Challenges remain, says Prostko, and one of the biggest is irrigation and/or rainfall. “About 50 percent of our peanut crop is dryland. That will always be a challenge because we need moisture to make residual herbicides work. If you’ve got irrigation, you’re more likely to make herbicides work than with dryland.”
The other challenge, he says, is “farm-size/weed size.”
“We know how important it is to spray weeds when they’re small. We also know that pigweed can grow 1 to 3 inches in a day, and we only have a two to three-day window to be timely. So if you’re a large-acreage grower, that’s difficult to do, especially if you have bad weather conditions when you need to make those applications,” he says.
Growers should consider how many acres they can spray in a day, says Prostko. “How many acres can you spray in a day?
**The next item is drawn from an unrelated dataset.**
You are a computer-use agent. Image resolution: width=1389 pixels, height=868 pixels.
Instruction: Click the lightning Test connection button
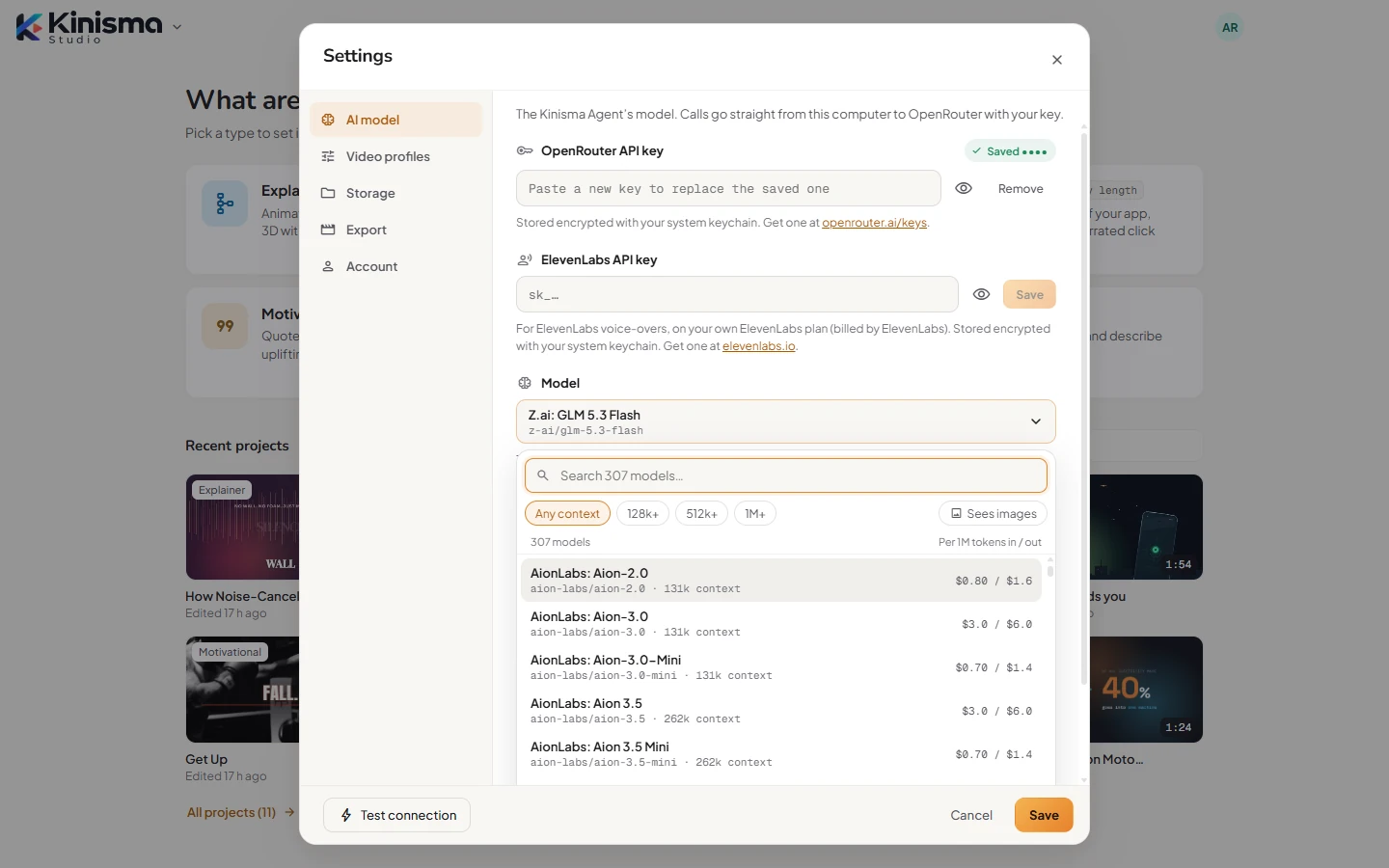pos(396,815)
What if there’s a lot of wind and rain? I’ve heard growers say they can spray 300 to 500 acres per day, but what if there are obstacles? Farm size is a challenge.”
Diligence also is important, he says. “Whenever I see a clean field, the grower tells me he is aware Palmer amaranth is a major problem, and he is committed to doing whatever is necessary to keep fields free of the weed. You need to start clean. If you go through a field where pigweed is already up, you’re planting peanuts, and the weeds are 6 to 8 inches tall, then you’re probably going to lose.”
Research has shown that if you bury pigweed deeper than 4 inches for three years, such as with a moldboard plow, it’s not going to come up, says Prostko. “So we can get control just by plowing. That doesn’t fit everyone’s system, but it can give you good control.”
Planting in twin rows also helps because peanuts in close rows produce more shade that helps in controlling pigweeds. In addition, irrigation helps control pigweed by activating residual herbicides like Prowl and Valor, and by helping the peanuts grow faster.